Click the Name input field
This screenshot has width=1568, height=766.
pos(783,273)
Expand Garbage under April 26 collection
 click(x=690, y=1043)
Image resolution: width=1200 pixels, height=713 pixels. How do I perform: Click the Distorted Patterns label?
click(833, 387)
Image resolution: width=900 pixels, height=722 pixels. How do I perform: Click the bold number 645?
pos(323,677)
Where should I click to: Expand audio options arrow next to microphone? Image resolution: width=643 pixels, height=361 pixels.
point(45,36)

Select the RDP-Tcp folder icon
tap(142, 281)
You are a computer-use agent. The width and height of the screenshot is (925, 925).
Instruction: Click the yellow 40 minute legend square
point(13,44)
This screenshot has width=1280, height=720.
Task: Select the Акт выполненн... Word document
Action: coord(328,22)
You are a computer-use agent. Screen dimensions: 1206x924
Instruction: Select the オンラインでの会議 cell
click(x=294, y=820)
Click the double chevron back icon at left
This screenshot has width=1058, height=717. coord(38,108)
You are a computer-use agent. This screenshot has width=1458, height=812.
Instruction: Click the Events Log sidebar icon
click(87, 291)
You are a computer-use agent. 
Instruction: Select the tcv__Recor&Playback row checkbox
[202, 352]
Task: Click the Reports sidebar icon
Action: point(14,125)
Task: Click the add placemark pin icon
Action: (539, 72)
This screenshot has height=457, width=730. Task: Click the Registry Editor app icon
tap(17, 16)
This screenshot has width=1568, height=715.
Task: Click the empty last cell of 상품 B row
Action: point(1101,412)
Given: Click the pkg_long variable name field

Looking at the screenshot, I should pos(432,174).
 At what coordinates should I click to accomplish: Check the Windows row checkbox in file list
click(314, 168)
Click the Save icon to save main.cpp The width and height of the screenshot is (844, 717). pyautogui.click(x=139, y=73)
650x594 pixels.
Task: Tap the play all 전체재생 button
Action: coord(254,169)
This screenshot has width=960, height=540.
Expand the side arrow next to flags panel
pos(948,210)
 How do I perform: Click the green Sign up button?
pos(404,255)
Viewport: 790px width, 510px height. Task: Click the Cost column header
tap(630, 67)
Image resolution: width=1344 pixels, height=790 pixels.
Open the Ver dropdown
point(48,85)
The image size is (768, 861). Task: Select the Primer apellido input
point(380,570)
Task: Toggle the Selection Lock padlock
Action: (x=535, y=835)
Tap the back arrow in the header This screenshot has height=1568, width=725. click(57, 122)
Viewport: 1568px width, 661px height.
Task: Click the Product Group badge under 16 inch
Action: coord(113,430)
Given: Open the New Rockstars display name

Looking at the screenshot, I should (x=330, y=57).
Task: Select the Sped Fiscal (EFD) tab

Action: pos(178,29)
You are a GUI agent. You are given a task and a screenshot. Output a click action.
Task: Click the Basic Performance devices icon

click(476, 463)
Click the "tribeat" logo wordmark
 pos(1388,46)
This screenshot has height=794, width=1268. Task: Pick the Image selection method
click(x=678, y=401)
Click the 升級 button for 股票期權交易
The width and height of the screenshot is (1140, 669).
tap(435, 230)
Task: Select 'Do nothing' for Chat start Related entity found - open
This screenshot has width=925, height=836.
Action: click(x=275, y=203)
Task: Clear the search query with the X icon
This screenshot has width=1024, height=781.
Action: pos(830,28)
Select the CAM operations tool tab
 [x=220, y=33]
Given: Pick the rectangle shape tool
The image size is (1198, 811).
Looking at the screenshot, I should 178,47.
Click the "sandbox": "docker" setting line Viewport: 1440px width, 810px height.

==============================

(WORK INSTRUCTIONS):
Copy every line above without changes.

(YOUR SOLUTION):
Click the Name input field
This screenshot has width=1568, height=766.
pos(783,273)
Expand Garbage under April 26 collection
 click(x=690, y=1043)
Image resolution: width=1200 pixels, height=713 pixels. How do I perform: Click the Distorted Patterns label?
click(833, 387)
Image resolution: width=900 pixels, height=722 pixels. How do I perform: Click the bold number 645?
pos(323,677)
Where should I click to: Expand audio options arrow next to microphone? Image resolution: width=643 pixels, height=361 pixels.
point(45,36)

Select the RDP-Tcp folder icon
tap(142, 281)
You are a computer-use agent. The width and height of the screenshot is (925, 925).
Instruction: Click the yellow 40 minute legend square
point(13,44)
This screenshot has width=1280, height=720.
Task: Select the Акт выполненн... Word document
Action: coord(328,22)
You are a computer-use agent. Screen dimensions: 1206x924
Instruction: Select the オンラインでの会議 cell
click(x=294, y=820)
Click the double chevron back icon at left
This screenshot has width=1058, height=717. coord(38,108)
You are a computer-use agent. This screenshot has width=1458, height=812.
Instruction: Click the Events Log sidebar icon
click(87, 291)
You are a computer-use agent. 
Instruction: Select the tcv__Recor&Playback row checkbox
[202, 352]
Task: Click the Reports sidebar icon
Action: point(14,125)
Task: Click the add placemark pin icon
Action: (539, 72)
This screenshot has height=457, width=730. Task: Click the Registry Editor app icon
tap(17, 16)
This screenshot has width=1568, height=715.
Task: Click the empty last cell of 상품 B row
Action: point(1101,412)
Given: Click the pkg_long variable name field

Looking at the screenshot, I should pos(432,174).
 At what coordinates should I click to accomplish: Check the Windows row checkbox in file list
click(314, 168)
Click the Save icon to save main.cpp The width and height of the screenshot is (844, 717). pyautogui.click(x=139, y=73)
650x594 pixels.
Task: Tap the play all 전체재생 button
Action: coord(254,169)
This screenshot has width=960, height=540.
Expand the side arrow next to flags panel
pos(948,210)
 How do I perform: Click the green Sign up button?
pos(404,255)
Viewport: 790px width, 510px height. Task: Click the Cost column header
tap(630, 67)
Image resolution: width=1344 pixels, height=790 pixels.
Open the Ver dropdown
point(48,85)
The image size is (768, 861). Task: Select the Primer apellido input
point(380,570)
Task: Toggle the Selection Lock padlock
Action: (x=535, y=835)
Tap the back arrow in the header This screenshot has height=1568, width=725. click(57, 122)
Viewport: 1568px width, 661px height.
Task: Click the Product Group badge under 16 inch
Action: coord(113,430)
Given: Open the New Rockstars display name

Looking at the screenshot, I should (x=330, y=57).
Task: Select the Sped Fiscal (EFD) tab

Action: pos(178,29)
You are a GUI agent. You are given a task and a screenshot. Output a click action.
Task: Click the Basic Performance devices icon

click(476, 463)
Click the "tribeat" logo wordmark
 pos(1388,46)
This screenshot has height=794, width=1268. Task: Pick the Image selection method
click(x=678, y=401)
Click the 升級 button for 股票期權交易
The width and height of the screenshot is (1140, 669).
tap(435, 230)
Task: Select 'Do nothing' for Chat start Related entity found - open
This screenshot has width=925, height=836.
Action: click(x=275, y=203)
Task: Clear the search query with the X icon
This screenshot has width=1024, height=781.
Action: pos(830,28)
Select the CAM operations tool tab
 [x=220, y=33]
Given: Pick the rectangle shape tool
The image size is (1198, 811).
Looking at the screenshot, I should 178,47.
Click the "sandbox": "docker" setting line Viewport: 1440px width, 810px height.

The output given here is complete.